◆ GIVEN DATA
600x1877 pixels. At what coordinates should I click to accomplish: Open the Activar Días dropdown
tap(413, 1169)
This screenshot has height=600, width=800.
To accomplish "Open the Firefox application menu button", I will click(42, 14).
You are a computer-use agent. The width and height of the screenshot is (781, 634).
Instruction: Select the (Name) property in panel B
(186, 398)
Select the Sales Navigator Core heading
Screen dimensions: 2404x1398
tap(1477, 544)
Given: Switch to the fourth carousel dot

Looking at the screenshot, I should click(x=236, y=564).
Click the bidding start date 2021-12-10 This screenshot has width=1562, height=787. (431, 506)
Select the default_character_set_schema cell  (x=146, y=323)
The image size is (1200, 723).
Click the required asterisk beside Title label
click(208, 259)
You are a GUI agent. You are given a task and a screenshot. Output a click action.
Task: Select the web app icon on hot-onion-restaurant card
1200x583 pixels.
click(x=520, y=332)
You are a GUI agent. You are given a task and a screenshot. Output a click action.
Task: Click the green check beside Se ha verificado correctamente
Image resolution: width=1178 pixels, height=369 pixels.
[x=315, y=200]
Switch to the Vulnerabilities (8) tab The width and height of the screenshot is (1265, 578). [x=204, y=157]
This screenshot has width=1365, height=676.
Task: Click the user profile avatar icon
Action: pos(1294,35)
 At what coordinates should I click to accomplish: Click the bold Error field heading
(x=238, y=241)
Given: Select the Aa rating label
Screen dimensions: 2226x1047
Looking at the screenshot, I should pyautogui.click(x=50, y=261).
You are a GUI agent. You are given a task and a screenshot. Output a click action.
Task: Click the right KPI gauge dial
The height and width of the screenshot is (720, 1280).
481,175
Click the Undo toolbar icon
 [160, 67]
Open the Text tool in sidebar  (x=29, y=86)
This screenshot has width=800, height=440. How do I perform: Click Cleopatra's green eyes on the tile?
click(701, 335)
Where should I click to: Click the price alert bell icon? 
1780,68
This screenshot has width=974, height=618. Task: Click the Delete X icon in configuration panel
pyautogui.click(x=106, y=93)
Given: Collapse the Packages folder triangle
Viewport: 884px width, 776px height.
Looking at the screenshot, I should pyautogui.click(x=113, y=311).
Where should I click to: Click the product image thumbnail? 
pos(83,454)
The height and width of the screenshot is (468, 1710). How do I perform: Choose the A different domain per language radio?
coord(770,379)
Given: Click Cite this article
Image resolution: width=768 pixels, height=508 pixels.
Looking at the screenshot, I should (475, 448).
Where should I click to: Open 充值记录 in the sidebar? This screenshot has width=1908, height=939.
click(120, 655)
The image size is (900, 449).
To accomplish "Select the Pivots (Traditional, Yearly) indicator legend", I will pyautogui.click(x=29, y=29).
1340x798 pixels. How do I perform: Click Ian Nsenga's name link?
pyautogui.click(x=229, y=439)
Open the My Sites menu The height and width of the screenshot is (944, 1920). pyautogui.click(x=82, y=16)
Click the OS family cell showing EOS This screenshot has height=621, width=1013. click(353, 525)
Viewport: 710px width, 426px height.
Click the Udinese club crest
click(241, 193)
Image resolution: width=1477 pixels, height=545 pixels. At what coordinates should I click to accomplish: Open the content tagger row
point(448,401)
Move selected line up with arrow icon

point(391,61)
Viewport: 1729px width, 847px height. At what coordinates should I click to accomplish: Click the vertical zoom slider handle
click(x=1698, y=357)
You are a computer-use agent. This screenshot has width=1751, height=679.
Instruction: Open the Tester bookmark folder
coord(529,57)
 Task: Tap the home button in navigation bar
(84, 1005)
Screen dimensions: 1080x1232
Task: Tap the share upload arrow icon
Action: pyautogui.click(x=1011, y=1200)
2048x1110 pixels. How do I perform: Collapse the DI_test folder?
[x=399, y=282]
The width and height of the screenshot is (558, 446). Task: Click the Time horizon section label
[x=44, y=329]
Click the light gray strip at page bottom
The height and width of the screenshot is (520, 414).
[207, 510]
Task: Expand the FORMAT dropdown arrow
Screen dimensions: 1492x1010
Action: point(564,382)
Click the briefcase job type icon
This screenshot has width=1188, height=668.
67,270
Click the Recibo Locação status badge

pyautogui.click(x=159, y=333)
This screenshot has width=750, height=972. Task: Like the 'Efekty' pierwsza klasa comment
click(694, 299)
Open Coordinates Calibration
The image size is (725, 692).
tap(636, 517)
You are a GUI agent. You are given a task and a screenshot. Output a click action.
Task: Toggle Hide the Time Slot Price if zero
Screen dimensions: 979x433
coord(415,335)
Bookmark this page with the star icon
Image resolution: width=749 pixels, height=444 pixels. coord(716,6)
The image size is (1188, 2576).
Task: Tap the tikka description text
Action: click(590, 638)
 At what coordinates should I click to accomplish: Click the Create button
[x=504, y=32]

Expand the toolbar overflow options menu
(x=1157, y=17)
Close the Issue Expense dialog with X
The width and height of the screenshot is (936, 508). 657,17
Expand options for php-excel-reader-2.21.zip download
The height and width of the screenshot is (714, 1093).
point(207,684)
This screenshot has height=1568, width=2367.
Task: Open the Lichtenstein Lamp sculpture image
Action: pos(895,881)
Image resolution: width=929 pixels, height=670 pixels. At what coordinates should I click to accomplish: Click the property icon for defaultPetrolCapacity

◆ BRIEF
Each entry above should be repeated exactly, with no line left out.

◆ TASK SOLUTION
600x1877 pixels. At what coordinates should I click to accomplish: Open the Activar Días dropdown
tap(413, 1169)
This screenshot has height=600, width=800.
To accomplish "Open the Firefox application menu button", I will click(42, 14).
You are a computer-use agent. The width and height of the screenshot is (781, 634).
Instruction: Select the (Name) property in panel B
(186, 398)
Select the Sales Navigator Core heading
Screen dimensions: 2404x1398
tap(1477, 544)
Given: Switch to the fourth carousel dot

Looking at the screenshot, I should click(x=236, y=564).
Click the bidding start date 2021-12-10 This screenshot has width=1562, height=787. (431, 506)
Select the default_character_set_schema cell  (x=146, y=323)
The image size is (1200, 723).
Click the required asterisk beside Title label
click(208, 259)
You are a GUI agent. You are given a task and a screenshot. Output a click action.
Task: Select the web app icon on hot-onion-restaurant card
1200x583 pixels.
click(x=520, y=332)
You are a GUI agent. You are given a task and a screenshot. Output a click action.
Task: Click the green check beside Se ha verificado correctamente
Image resolution: width=1178 pixels, height=369 pixels.
[x=315, y=200]
Switch to the Vulnerabilities (8) tab The width and height of the screenshot is (1265, 578). [x=204, y=157]
This screenshot has width=1365, height=676.
Task: Click the user profile avatar icon
Action: pos(1294,35)
 At what coordinates should I click to accomplish: Click the bold Error field heading
(x=238, y=241)
Given: Select the Aa rating label
Screen dimensions: 2226x1047
Looking at the screenshot, I should pyautogui.click(x=50, y=261).
You are a GUI agent. You are given a task and a screenshot. Output a click action.
Task: Click the right KPI gauge dial
The height and width of the screenshot is (720, 1280).
481,175
Click the Undo toolbar icon
 [160, 67]
Open the Text tool in sidebar  (x=29, y=86)
This screenshot has width=800, height=440. How do I perform: Click Cleopatra's green eyes on the tile?
click(701, 335)
Where should I click to: Click the price alert bell icon? 
1780,68
This screenshot has width=974, height=618. Task: Click the Delete X icon in configuration panel
pyautogui.click(x=106, y=93)
Given: Collapse the Packages folder triangle
Viewport: 884px width, 776px height.
Looking at the screenshot, I should pyautogui.click(x=113, y=311).
Where should I click to: Click the product image thumbnail? 
pos(83,454)
The height and width of the screenshot is (468, 1710). How do I perform: Choose the A different domain per language radio?
coord(770,379)
Given: Click Cite this article
Image resolution: width=768 pixels, height=508 pixels.
Looking at the screenshot, I should (475, 448).
Where should I click to: Open 充值记录 in the sidebar? This screenshot has width=1908, height=939.
click(120, 655)
The image size is (900, 449).
To accomplish "Select the Pivots (Traditional, Yearly) indicator legend", I will pyautogui.click(x=29, y=29).
1340x798 pixels. How do I perform: Click Ian Nsenga's name link?
pyautogui.click(x=229, y=439)
Open the My Sites menu The height and width of the screenshot is (944, 1920). pyautogui.click(x=82, y=16)
Click the OS family cell showing EOS This screenshot has height=621, width=1013. click(353, 525)
Viewport: 710px width, 426px height.
Click the Udinese club crest
click(241, 193)
Image resolution: width=1477 pixels, height=545 pixels. At what coordinates should I click to accomplish: Open the content tagger row
point(448,401)
Move selected line up with arrow icon

point(391,61)
Viewport: 1729px width, 847px height. At what coordinates should I click to accomplish: Click the vertical zoom slider handle
click(x=1698, y=357)
You are a computer-use agent. This screenshot has width=1751, height=679.
Instruction: Open the Tester bookmark folder
coord(529,57)
 Task: Tap the home button in navigation bar
(84, 1005)
Screen dimensions: 1080x1232
Task: Tap the share upload arrow icon
Action: pyautogui.click(x=1011, y=1200)
2048x1110 pixels. How do I perform: Collapse the DI_test folder?
[x=399, y=282]
The width and height of the screenshot is (558, 446). Task: Click the Time horizon section label
[x=44, y=329]
Click the light gray strip at page bottom
The height and width of the screenshot is (520, 414).
[207, 510]
Task: Expand the FORMAT dropdown arrow
Screen dimensions: 1492x1010
Action: point(564,382)
Click the briefcase job type icon
This screenshot has width=1188, height=668.
67,270
Click the Recibo Locação status badge

pyautogui.click(x=159, y=333)
This screenshot has width=750, height=972. Task: Like the 'Efekty' pierwsza klasa comment
click(694, 299)
Open Coordinates Calibration
The image size is (725, 692).
tap(636, 517)
You are a GUI agent. You are given a task and a screenshot. Output a click action.
Task: Toggle Hide the Time Slot Price if zero
Screen dimensions: 979x433
coord(415,335)
Bookmark this page with the star icon
Image resolution: width=749 pixels, height=444 pixels. coord(716,6)
The image size is (1188, 2576).
Task: Tap the tikka description text
Action: click(590, 638)
 At what coordinates should I click to accomplish: Click the Create button
[x=504, y=32]

Expand the toolbar overflow options menu
(x=1157, y=17)
Close the Issue Expense dialog with X
The width and height of the screenshot is (936, 508). 657,17
Expand options for php-excel-reader-2.21.zip download
The height and width of the screenshot is (714, 1093).
point(207,684)
This screenshot has height=1568, width=2367.
Task: Open the Lichtenstein Lamp sculpture image
Action: pos(895,881)
Image resolution: width=929 pixels, height=670 pixels. At what coordinates should I click to accomplish: Click the property icon for defaultPetrolCapacity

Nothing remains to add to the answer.